▶ _Work instruction_: Search the records below for the string "agent" and copy each line where it turns up.

########

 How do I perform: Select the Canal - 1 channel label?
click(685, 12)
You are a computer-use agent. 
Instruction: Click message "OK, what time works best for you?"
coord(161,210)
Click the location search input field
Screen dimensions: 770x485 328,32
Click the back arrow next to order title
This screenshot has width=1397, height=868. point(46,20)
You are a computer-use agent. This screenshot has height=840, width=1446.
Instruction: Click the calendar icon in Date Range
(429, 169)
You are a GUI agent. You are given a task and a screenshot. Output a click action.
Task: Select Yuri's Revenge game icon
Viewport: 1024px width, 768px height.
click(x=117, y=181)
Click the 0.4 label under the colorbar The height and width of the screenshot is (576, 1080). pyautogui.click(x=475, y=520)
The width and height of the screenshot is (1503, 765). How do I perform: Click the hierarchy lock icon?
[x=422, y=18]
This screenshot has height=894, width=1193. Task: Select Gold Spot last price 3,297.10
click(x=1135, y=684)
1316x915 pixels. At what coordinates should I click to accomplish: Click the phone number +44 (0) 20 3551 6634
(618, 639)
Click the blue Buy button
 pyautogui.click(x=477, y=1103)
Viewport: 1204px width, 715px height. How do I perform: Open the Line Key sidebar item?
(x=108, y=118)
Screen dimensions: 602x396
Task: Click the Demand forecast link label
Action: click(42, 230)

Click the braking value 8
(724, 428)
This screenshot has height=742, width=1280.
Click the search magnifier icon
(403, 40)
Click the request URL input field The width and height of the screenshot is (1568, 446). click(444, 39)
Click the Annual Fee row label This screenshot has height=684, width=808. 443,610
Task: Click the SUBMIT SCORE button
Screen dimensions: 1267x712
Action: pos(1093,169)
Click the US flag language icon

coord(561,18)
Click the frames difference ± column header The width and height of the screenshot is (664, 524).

########

▶ _Output of the task_:
You are a computer-use agent. 
You are a computer-use agent. This screenshot has height=840, width=1446.
You are a GUI agent. You are given a task and a screenshot. Output a click action.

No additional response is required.